Other types of smileys were in Russia many times hidden by the emperor linguistic school and treat as pseudofolk paintings (for example near Vologda). The Swastika sign, that many adepts of the nationalism treat as an old Vedic symbol, is nothing but one of the first smileys! The pentagram (and the David’s hexagram) — is also a smiley monument of the great time like the well-known Microsoft-emblem that we’re fed up with but that can also become a sign of our epoch after 2-3 centuries!

Smileystizisms’ functionality lays in the human nature itself: for a human being it is important not only to name an item or an event, to try to represent it, but also to try to change the idea of the smiley so, that it gets another unknown meaning in the future.

Smiley’s rationality is obvious. A human being can only have two passions: one positive and one negative. With endless variety of both types. And it’s easy to show the sense of a passion in a smiley, it’s easy and always fresh! It determines smiley’s power and vitality, but also its weaknesses. Because the most part of his life a human being feels nothing but laziness.

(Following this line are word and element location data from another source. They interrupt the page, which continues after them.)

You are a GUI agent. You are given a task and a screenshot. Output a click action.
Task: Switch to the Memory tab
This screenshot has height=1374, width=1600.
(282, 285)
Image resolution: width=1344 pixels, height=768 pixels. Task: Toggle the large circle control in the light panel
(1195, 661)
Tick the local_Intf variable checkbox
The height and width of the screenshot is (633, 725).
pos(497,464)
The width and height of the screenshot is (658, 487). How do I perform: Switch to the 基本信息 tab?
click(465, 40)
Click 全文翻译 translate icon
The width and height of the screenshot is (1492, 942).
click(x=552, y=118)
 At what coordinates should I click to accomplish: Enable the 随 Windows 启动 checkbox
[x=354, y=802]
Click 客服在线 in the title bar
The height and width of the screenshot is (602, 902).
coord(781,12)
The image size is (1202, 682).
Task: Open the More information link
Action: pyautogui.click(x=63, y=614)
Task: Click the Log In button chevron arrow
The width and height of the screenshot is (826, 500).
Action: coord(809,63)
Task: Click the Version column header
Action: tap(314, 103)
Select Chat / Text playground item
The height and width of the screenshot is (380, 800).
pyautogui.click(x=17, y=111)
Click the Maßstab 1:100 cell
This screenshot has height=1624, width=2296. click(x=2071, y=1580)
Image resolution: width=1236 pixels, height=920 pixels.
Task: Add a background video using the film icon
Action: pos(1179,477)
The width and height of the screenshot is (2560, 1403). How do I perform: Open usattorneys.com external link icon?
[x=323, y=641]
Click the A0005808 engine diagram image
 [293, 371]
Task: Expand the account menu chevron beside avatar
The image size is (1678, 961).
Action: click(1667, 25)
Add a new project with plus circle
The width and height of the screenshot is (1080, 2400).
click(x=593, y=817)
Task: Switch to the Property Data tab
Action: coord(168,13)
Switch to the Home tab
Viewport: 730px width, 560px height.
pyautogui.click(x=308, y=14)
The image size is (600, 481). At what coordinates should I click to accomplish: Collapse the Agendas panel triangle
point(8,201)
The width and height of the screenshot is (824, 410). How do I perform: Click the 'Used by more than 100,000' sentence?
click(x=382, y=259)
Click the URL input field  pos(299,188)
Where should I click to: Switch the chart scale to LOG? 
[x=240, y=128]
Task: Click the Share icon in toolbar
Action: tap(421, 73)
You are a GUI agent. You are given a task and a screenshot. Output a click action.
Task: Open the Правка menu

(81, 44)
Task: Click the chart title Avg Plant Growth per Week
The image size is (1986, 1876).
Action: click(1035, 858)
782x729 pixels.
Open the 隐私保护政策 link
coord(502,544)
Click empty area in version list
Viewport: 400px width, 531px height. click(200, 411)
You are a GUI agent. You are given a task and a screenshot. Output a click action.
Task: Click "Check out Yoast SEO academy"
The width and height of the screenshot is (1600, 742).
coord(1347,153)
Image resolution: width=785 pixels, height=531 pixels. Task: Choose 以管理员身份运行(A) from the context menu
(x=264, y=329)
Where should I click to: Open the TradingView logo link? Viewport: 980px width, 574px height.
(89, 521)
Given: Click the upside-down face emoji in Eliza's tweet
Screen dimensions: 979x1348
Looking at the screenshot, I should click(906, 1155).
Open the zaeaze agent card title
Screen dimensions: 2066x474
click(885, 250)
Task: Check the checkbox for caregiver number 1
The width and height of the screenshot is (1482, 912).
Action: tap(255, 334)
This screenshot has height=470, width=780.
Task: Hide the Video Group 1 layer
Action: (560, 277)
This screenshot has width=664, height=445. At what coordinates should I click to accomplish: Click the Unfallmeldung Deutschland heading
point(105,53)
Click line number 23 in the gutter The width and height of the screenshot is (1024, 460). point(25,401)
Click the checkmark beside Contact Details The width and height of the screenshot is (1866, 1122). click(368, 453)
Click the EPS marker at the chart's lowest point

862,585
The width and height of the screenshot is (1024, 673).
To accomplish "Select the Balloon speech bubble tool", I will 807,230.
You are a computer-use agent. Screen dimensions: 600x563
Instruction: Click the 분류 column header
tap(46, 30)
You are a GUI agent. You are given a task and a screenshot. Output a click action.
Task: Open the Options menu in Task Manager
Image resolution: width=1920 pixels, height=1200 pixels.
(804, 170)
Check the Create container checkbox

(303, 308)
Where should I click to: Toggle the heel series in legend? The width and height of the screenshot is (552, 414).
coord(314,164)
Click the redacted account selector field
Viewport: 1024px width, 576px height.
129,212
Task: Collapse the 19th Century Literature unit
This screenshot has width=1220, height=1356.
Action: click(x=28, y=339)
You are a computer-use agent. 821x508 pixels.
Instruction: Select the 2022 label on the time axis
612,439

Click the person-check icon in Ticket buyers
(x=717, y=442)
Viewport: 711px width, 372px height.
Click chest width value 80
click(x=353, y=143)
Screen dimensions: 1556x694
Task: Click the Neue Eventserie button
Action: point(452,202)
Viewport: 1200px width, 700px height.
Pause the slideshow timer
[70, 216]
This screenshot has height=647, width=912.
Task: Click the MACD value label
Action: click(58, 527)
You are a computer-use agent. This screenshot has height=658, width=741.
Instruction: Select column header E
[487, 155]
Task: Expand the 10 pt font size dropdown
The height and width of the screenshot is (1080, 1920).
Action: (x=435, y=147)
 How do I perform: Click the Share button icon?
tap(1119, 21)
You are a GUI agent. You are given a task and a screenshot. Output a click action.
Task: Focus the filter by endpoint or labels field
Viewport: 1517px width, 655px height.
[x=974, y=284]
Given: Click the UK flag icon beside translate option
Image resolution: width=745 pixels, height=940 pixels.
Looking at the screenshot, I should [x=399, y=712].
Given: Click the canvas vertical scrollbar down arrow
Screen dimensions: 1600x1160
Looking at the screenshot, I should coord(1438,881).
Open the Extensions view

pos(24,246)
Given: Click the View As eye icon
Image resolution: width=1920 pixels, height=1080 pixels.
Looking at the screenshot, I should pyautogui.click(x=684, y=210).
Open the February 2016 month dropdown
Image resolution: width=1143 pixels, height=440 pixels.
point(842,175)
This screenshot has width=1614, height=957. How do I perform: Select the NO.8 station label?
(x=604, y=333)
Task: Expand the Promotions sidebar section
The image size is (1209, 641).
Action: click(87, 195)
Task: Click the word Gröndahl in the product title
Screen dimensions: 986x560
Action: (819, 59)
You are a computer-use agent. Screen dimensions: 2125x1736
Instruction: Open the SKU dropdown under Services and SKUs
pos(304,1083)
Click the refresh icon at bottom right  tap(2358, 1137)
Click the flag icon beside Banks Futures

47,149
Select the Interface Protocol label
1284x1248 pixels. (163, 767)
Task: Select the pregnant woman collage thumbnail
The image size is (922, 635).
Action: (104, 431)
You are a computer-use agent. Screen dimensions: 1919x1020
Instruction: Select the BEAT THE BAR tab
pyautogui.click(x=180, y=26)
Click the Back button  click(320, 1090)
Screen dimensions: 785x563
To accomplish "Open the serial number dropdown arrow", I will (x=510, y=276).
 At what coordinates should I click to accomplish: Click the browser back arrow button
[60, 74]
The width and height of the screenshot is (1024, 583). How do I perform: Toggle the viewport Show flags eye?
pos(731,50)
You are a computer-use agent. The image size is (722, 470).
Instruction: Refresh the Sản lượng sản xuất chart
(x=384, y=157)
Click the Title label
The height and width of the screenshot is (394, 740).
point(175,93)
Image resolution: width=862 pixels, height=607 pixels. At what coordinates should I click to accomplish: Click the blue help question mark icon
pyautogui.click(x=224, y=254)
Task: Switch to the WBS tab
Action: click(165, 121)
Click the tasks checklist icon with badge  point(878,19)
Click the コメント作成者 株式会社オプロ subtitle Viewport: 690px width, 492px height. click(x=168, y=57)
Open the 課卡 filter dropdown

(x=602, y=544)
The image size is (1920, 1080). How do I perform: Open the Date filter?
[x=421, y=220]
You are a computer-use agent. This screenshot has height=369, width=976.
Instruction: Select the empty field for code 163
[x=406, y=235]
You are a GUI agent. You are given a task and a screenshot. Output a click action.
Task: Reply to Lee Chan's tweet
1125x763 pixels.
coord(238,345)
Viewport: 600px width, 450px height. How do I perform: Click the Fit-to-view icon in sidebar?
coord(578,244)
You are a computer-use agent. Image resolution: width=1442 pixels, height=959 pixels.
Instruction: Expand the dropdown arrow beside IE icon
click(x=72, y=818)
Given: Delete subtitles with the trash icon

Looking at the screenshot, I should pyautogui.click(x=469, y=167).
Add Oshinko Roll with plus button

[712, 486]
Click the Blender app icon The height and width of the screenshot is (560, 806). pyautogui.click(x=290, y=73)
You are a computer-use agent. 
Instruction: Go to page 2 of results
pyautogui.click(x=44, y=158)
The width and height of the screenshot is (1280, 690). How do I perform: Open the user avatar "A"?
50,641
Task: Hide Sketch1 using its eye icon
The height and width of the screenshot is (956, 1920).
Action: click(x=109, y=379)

And smileys can’t represent laziness. Laziness has no life in it.

I would like to give our dear reader of this research attempt only one example more to prove smiley’s omnipresence and to make the reason of the grown interest to smileystics clear.

Types of rational smileys we know since our school time. All these devils, people of five lines with a circle, faces drawn on the walls of toilets, arrows, squares with Xs and Os (sometimes also Y), and more advanced versions drawn in the university time – what is that if not smileys? Or does anybody mind?